Regen Ag #1- Why Minimising Soil Disturbance Transforms Farming
Time to read 4 min
Time to read 4 min
Welcome to our 12 Principles of Regenerative Agriculture series- where we define "regen ag" and show you how regenerative farming changes the planet, the system, and our food.
One of the most important regenerative principles that our farmers strive towards under the heading of Soil Health is to minimize soil disturbance. This is because healthy soil should be a thriving ecosystem, with microbes and fungi holding the soil structure together, transporting water, minerals and nutrients to and between plants.
All the good stuff that makes soil a thriving environment of life and growth lives and grows in the soil, just as crops do. Good soil has a healthy balance of organic matter and diversity, this produces the best healthy crops just like a balanced diet is essential to one's health.
Keen home gardeners and growers may be familiar with 'no dig' or 'no till' as a method of growing crops with minimal soil disturbance. What we focus on at Dirty Clean Food is how to minimise soil disturbance at a commercial level, working in collaboration with our farmers to implement these principles at a larger scale.
The purpose of tilling is to mix organic matter into your soil, help control weeds, break up crusted soil, or loosen up a small area for planting. The process involves disturbing the top layer of soil to create the mix. Tilling too often or deep can do more damage than good to your soil.
Tilling or digging over the soil breaks up the spaces between the soil particles where the microbes live - imagine a good soil structure like a city of multi-story apartments, with the microbes happily watching Netflix in their own private residences. Getting your shovel in there and turning everything over is the equivalent of demolishing that city, with the microbes having to re-build their homes before they can get back to their favourite series again.
For our oats and lupins farmers, Minimizing Soil Disturbance means transitioning towards zero till cropping, which disturbs the soil even less than no-till. The main difference here is in the machinery used, specifically the seeding rig. "Zero till" refers to using a disc seeder, which is a seeding bar featuring a disc that slices open a slot in the soil for seed and fertilizer placement. This slot is then closed by a trailing wheel.
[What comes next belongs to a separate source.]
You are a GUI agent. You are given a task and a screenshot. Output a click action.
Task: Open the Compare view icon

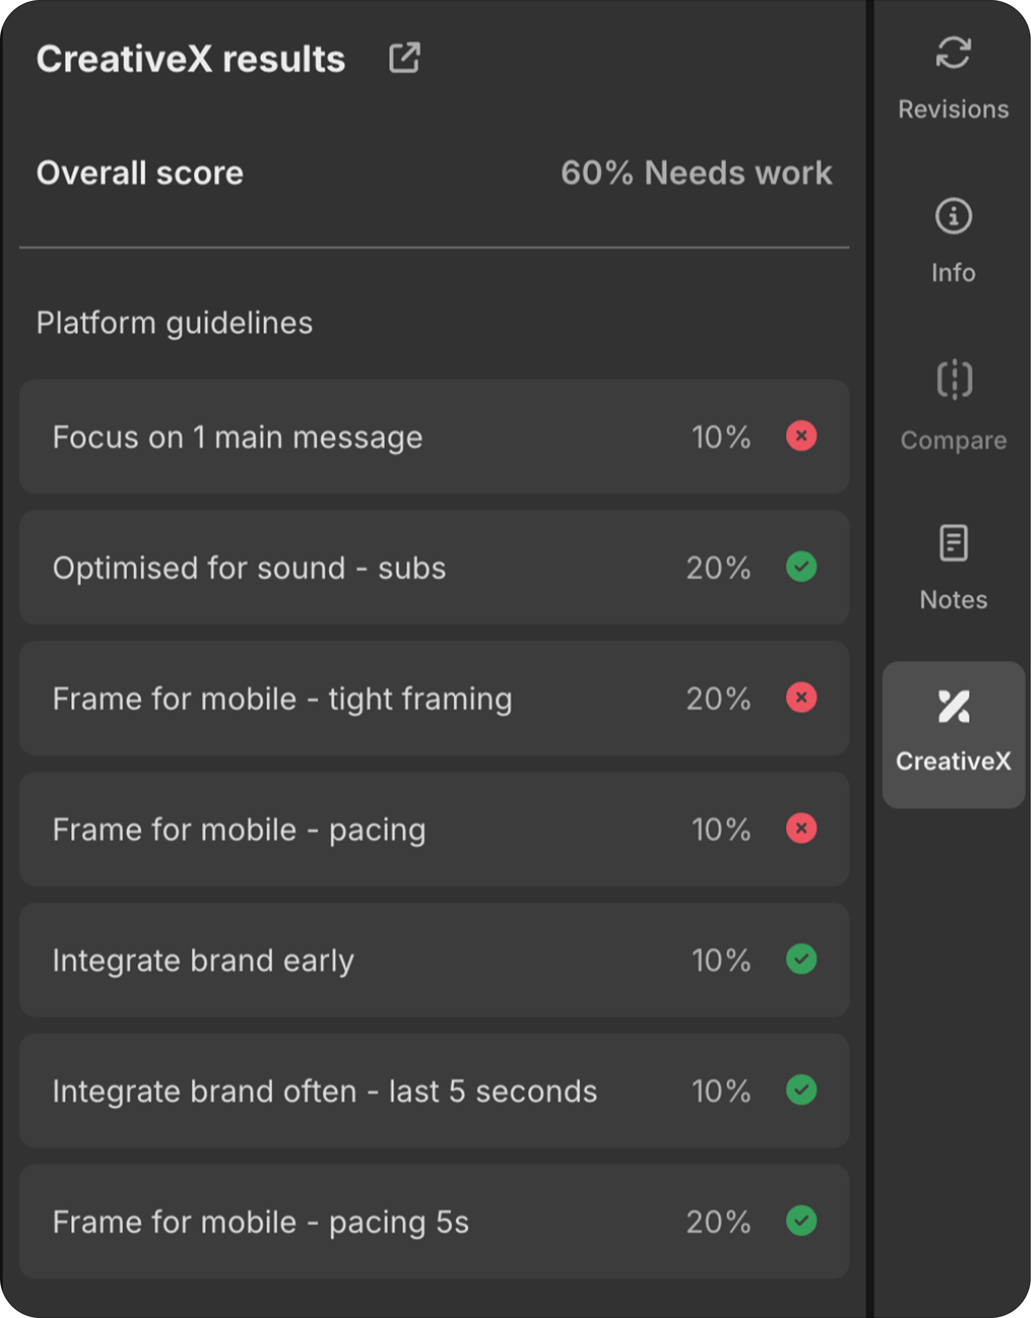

This disturbs the ground around the seed as little as possible, allowing the microbes and soil structure to remain intact around where the seed has been planted. This moves beyond ‘No till’, which usually refers to not tilling (not turning over the soil). ‘No till’ however usually still uses knife points, narrow steel fingers that are driven into the soil to sow the seed, which do still disturb the soil much more than discs.
There is a one-off exception to applying a "zero dig" method to our Dirty Clean Food farmers:
Plant roots and microbes need air, water and food to grow and flourish. An ideal growing medium is light, fluffy aerated soil, with a good amount of organic matter and clay particles to hold water. Heavily compacted soil won’t be able to grow happy deep-rooted plants that host beneficial microbes. So, as a once off to break up compaction, a farmer may choose to deep rip their paddock. It’s then how they manage the plants going forward that allows them to retire the tynes in favour of discs. Below is an example of using a disc seeder on oat farmer Jamie Anderson’s farm to sow a multi species summer cover crop into dry pasture – you can’t even see where the discs have passed through the pasture.
For our beef and egg farmers Blythe and Gregg, 'Minimise Soil Disturbance' has been their focus when trying to get a multi species annual and perennial pasture established within their existing kikuyu pasture.
Their kikuyu is very vigorous in the growing season, and out competes any other plant that is trying to grow. Their soil was left anaerobic, compacted, and with a deep layer of kikuyu thatch after previous years in operation as a dairy farm, with flood irrigation used at fortnightly intervals,
Blythe and Gregg have invested in a Soilkee Renovator to help them establish their desired pasture in amongst the kikuyu. The Soilkee Renovator is a Pasture Cropping System that plants seasonal crop and pasture seeds into existing pasture; filling feed gaps and reducing paddock down time traditionally associated with pasture renovation. This machine tills several narrow strips of soil, while leaving around 80% of the pasture undisturbed. A diverse mix of seeds from clover seed to faba bean size can be seeded by the machine after the narrow strip has been tilled.
The undisturbed portion acts as a cover crop, protecting the soil from the elements, reducing erosion and keeping around 80% of soil life habitat intact. Creating the seed bed provides the added benefits of aeration, and the kikuyu thatch becomes a green manure crop within the worked-up portion, providing aerobic conditions and a food source that activates the soil fungi, bacteria and earthworm populations and the natural soil processes they perform. Here, you can see the new pasture growing through the kikuyu thatch.
We hope you’ve enjoyed learning more about what it means to be a Dirty Clean Food regenerative farmer, and we look forward to showing you more in our next feature on 'Principle 2: Keeping the Soil Covered' year round.